Damp Footnotes
Ein Projekt von Dafna Maimon mit Victoria Camblin, Jessica Gadani, Leah Katz und Rosalind Masson
Durch Silvia Federicis Essay „On the Meaning of Gossip“ wissen wir, dass das Wort „Gossip“ ursprünglich nicht für Klatsch und Tratsch stand, sondern eine:n enge:n Freund:in bezeichnete. Ausgehend von Federicis Definition ist das Projekt Damp Footnotes aus dem Gedanken heraus entstanden, dass man sich an die Zehen guter Freund:innen erinnern oder sie sich zumindest vorstellen kann.
Zehen sind faszinierend; sie sind gleichermaßen verführerisch, abstoßend und albern, aber sie verbinden uns auch mit dem Boden und verteilen unser Gewicht. Zehen reiben an den Schuhen, sie schwitzen in billigen Socken, manchmal bekommen sie Ballen, weil sie in enge High Heels gezwängt werden. Sie nutzen sich beim Tanzen, Gehen und Stehen ab. Lebensstile und -geschichten sind in den Füßen verkörpert und eingebettet. Darüber hinaus sind Zehen hochgradig kommunikative, tentakelartige Gliedmaßen, die historisch nicht nur äußerst oft symbolisch aufgeladen, sondern auch kontrolliert wurden. Insbesondere wenn man an die Füße von Frauen denkt und daran, wie sie behandelt wurden, können Zehen größere kulturelle und persönliche Geschichten erzählen.
Der Essay „Der große Zeh“ des französischen Philosophen und Schriftstellers George Batailles aus dem Jahr 1929 beschreibt den Zeh als das menschlichste Körperteil, da er uns von unseren nächsten Primatenverwandten (Schimpansen, Bonobos, Orang-Utans usw.) unterscheidet: Deren Äquivalente zu unseren „große Zehen“ ähneln eher zwei weiterer Daumen, die das Leben auf Bäumen erleichtern. Bataille schildert in dem Essay eine typische Binarität: einerseits unsere Füße, die im Dreck und Schlamm der Erde wühlen, und dabei die niederen, unterirdischen und höllenähnlichen Dimensionen darstellen, während andererseits unsere Köpfe dem Licht, dem astronomischen Himmel, wie auch dem göttlichen Himmelreich entgegenstreben und somit die erwünschte Richtung der Evolution – hin zur Vernunft des Menschen als höchster Ordnung – abbilden.
Damp Footnotes hebt diese Richtung auf: Wie die Fußnoten in einem Text verzweigt sich die Performance zu einer rhizomatischen, nicht-linearen Meditation über Zehen und Freund:innen, innerhalb welcher das Wissen, das durch Freundschaft verarbeitet und erschaffen wird, zu einer intimem und fußorientierten Erfahrung verwoben wird.

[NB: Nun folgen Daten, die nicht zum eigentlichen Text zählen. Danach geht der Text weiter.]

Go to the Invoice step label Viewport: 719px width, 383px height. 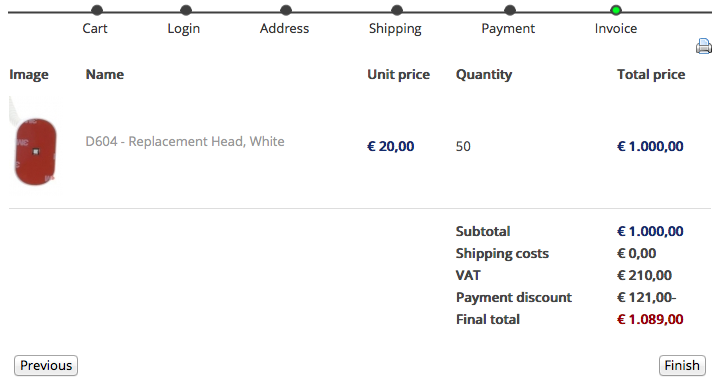616,28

In der Kunstbrücke am Wildenbruch werden die Besucher:innen in kleinen Gruppen für 22 Minuten – die Länge einer Friends-Episode – durch Maimons Performance geführt und können dabei erforschen, wie Freund:innen einander durch die poröse Intimität der Freundschaft infizieren, beeinflussen und formen. Damp Footnotes ist eine Ode an die Art und Weise, wie Freund:innen uns auf den Boden der Tatsachen zurückholen und uns im Jetzt erden können, um uns so zumindest kurze Episoden nicht quantifizierbarer Koexistenz und fließender Bewusstseinsströme zu ermöglichen, die frei und losgelöst von den unaufhörlichen Ausschweifungen unseres rationalen Verstandes sind.
Damp Footnotes entsteht durch und mit Freundinnen: die Schriftstellerin Victoria Camblin entwickelt einen Text für den Raum, während Jessica Gadani, Leah Katz und Rosalind Masson das Werk durch Performances verkörpern und gestalten.
26. und 27. November, 16-20:30 Uhr
Die Teilnehmer:innenzahl ist begrenzt. Um Anmeldung unter pssst@gossipgossipgossip.org für eine der folgenden Performance-Zeiten wird gebeten:
16:00 / 16:40 / 17:10 / 19:10 / 19:50 Uhr
Die Teilnehmer:innen werden in kleinen Gruppen etwa alle 20 Minuten durch die Performance geleitet. Falls nicht alle Plätze ausgebucht sind, ist eine Teilnahme auch spontan möglich.
Bitte dem Wetter entsprechend warm anziehen, um etwaige Wartezeiten zu überbrücken.